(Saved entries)
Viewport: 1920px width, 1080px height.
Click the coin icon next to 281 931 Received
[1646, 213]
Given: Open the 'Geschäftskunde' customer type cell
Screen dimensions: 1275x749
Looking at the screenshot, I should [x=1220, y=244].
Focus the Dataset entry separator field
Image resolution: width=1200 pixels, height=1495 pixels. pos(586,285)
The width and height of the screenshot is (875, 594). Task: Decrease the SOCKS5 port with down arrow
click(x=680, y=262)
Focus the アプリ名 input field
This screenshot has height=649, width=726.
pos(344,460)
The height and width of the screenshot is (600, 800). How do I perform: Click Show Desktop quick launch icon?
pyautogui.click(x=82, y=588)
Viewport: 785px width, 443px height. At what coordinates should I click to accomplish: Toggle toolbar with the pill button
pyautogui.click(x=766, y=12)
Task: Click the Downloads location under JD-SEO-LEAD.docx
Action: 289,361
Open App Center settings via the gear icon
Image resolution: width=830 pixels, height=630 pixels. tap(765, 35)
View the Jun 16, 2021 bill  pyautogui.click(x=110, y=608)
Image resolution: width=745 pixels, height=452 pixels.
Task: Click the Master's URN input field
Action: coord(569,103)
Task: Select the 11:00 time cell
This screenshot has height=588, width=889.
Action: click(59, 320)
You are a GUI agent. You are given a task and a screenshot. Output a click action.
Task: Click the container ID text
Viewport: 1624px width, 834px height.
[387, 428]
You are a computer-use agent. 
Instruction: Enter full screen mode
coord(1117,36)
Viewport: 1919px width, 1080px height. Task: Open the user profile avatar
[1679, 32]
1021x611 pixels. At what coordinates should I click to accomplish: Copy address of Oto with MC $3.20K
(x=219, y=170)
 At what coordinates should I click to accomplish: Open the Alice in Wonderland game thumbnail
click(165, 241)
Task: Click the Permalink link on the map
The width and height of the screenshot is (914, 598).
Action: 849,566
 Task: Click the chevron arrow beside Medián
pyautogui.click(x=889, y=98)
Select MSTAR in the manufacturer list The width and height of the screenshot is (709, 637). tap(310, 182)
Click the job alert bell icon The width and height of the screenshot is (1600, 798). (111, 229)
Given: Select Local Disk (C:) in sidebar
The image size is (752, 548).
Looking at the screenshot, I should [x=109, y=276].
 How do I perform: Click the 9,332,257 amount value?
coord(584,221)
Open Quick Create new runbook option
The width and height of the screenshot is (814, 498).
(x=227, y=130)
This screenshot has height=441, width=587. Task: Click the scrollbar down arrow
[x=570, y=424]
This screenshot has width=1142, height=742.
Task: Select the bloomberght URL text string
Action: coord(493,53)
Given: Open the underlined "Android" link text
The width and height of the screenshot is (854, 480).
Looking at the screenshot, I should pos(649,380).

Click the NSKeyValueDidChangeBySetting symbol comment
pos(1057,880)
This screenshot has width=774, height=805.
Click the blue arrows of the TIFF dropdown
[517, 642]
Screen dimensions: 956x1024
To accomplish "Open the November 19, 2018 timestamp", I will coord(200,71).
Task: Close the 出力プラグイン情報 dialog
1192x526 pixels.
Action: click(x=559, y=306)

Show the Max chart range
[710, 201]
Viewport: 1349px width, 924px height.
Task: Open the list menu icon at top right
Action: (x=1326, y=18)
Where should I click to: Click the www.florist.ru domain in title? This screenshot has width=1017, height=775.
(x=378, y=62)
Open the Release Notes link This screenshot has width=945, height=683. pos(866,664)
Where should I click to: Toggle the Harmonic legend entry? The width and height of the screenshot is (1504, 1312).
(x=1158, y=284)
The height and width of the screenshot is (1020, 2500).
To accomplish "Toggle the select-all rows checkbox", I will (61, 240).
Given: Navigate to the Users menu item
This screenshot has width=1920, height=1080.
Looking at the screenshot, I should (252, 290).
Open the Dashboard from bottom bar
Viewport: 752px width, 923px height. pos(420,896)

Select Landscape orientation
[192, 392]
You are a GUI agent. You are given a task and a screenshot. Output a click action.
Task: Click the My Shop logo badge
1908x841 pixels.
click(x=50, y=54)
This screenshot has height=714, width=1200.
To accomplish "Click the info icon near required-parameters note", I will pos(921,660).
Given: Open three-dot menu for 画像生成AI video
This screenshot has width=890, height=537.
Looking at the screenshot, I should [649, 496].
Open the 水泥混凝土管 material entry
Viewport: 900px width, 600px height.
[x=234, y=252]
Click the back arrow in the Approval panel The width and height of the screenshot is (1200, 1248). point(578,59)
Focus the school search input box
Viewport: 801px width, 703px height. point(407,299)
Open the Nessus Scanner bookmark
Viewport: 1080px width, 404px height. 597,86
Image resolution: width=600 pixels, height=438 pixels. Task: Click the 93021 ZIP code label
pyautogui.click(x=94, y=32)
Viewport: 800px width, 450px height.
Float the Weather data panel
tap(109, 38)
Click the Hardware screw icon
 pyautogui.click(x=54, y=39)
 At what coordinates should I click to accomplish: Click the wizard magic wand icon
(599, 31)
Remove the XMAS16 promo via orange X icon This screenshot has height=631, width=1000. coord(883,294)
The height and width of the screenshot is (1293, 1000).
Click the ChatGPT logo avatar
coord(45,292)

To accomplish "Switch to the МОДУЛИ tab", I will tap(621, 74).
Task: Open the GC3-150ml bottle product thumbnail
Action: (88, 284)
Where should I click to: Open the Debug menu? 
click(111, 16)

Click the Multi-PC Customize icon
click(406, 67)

**Task brief**
An exact restatement of the data above is required.

**Answer for the task**
Viewport: 1920px width, 1080px height.
Click the coin icon next to 281 931 Received
[1646, 213]
Given: Open the 'Geschäftskunde' customer type cell
Screen dimensions: 1275x749
Looking at the screenshot, I should [x=1220, y=244].
Focus the Dataset entry separator field
Image resolution: width=1200 pixels, height=1495 pixels. pos(586,285)
The width and height of the screenshot is (875, 594). Task: Decrease the SOCKS5 port with down arrow
click(x=680, y=262)
Focus the アプリ名 input field
This screenshot has height=649, width=726.
pos(344,460)
The height and width of the screenshot is (600, 800). How do I perform: Click Show Desktop quick launch icon?
pyautogui.click(x=82, y=588)
Viewport: 785px width, 443px height. At what coordinates should I click to accomplish: Toggle toolbar with the pill button
pyautogui.click(x=766, y=12)
Task: Click the Downloads location under JD-SEO-LEAD.docx
Action: 289,361
Open App Center settings via the gear icon
Image resolution: width=830 pixels, height=630 pixels. tap(765, 35)
View the Jun 16, 2021 bill  pyautogui.click(x=110, y=608)
Image resolution: width=745 pixels, height=452 pixels.
Task: Click the Master's URN input field
Action: coord(569,103)
Task: Select the 11:00 time cell
This screenshot has height=588, width=889.
Action: click(59, 320)
You are a GUI agent. You are given a task and a screenshot. Output a click action.
Task: Click the container ID text
Viewport: 1624px width, 834px height.
[387, 428]
You are a computer-use agent. 
Instruction: Enter full screen mode
coord(1117,36)
Viewport: 1919px width, 1080px height. Task: Open the user profile avatar
[1679, 32]
1021x611 pixels. At what coordinates should I click to accomplish: Copy address of Oto with MC $3.20K
(x=219, y=170)
 At what coordinates should I click to accomplish: Open the Alice in Wonderland game thumbnail
click(165, 241)
Task: Click the Permalink link on the map
The width and height of the screenshot is (914, 598).
Action: 849,566
 Task: Click the chevron arrow beside Medián
pyautogui.click(x=889, y=98)
Select MSTAR in the manufacturer list The width and height of the screenshot is (709, 637). tap(310, 182)
Click the job alert bell icon The width and height of the screenshot is (1600, 798). (111, 229)
Given: Select Local Disk (C:) in sidebar
The image size is (752, 548).
Looking at the screenshot, I should [x=109, y=276].
 How do I perform: Click the 9,332,257 amount value?
coord(584,221)
Open Quick Create new runbook option
The width and height of the screenshot is (814, 498).
(x=227, y=130)
This screenshot has height=441, width=587. Task: Click the scrollbar down arrow
[x=570, y=424]
This screenshot has width=1142, height=742.
Task: Select the bloomberght URL text string
Action: coord(493,53)
Given: Open the underlined "Android" link text
The width and height of the screenshot is (854, 480).
Looking at the screenshot, I should pos(649,380).

Click the NSKeyValueDidChangeBySetting symbol comment
pos(1057,880)
This screenshot has width=774, height=805.
Click the blue arrows of the TIFF dropdown
[517, 642]
Screen dimensions: 956x1024
To accomplish "Open the November 19, 2018 timestamp", I will coord(200,71).
Task: Close the 出力プラグイン情報 dialog
1192x526 pixels.
Action: click(x=559, y=306)

Show the Max chart range
[710, 201]
Viewport: 1349px width, 924px height.
Task: Open the list menu icon at top right
Action: (x=1326, y=18)
Where should I click to: Click the www.florist.ru domain in title? This screenshot has width=1017, height=775.
(x=378, y=62)
Open the Release Notes link This screenshot has width=945, height=683. pos(866,664)
Where should I click to: Toggle the Harmonic legend entry? The width and height of the screenshot is (1504, 1312).
(x=1158, y=284)
The height and width of the screenshot is (1020, 2500).
To accomplish "Toggle the select-all rows checkbox", I will (61, 240).
Given: Navigate to the Users menu item
This screenshot has width=1920, height=1080.
Looking at the screenshot, I should (252, 290).
Open the Dashboard from bottom bar
Viewport: 752px width, 923px height. pos(420,896)

Select Landscape orientation
[192, 392]
You are a GUI agent. You are given a task and a screenshot. Output a click action.
Task: Click the My Shop logo badge
1908x841 pixels.
click(x=50, y=54)
This screenshot has height=714, width=1200.
To accomplish "Click the info icon near required-parameters note", I will pos(921,660).
Given: Open three-dot menu for 画像生成AI video
This screenshot has width=890, height=537.
Looking at the screenshot, I should [649, 496].
Open the 水泥混凝土管 material entry
Viewport: 900px width, 600px height.
[x=234, y=252]
Click the back arrow in the Approval panel The width and height of the screenshot is (1200, 1248). point(578,59)
Focus the school search input box
Viewport: 801px width, 703px height. point(407,299)
Open the Nessus Scanner bookmark
Viewport: 1080px width, 404px height. 597,86
Image resolution: width=600 pixels, height=438 pixels. Task: Click the 93021 ZIP code label
pyautogui.click(x=94, y=32)
Viewport: 800px width, 450px height.
Float the Weather data panel
tap(109, 38)
Click the Hardware screw icon
 pyautogui.click(x=54, y=39)
 At what coordinates should I click to accomplish: Click the wizard magic wand icon
(599, 31)
Remove the XMAS16 promo via orange X icon This screenshot has height=631, width=1000. coord(883,294)
The height and width of the screenshot is (1293, 1000).
Click the ChatGPT logo avatar
coord(45,292)

To accomplish "Switch to the МОДУЛИ tab", I will tap(621, 74).
Task: Open the GC3-150ml bottle product thumbnail
Action: (88, 284)
Where should I click to: Open the Debug menu? 
click(111, 16)

Click the Multi-PC Customize icon
click(406, 67)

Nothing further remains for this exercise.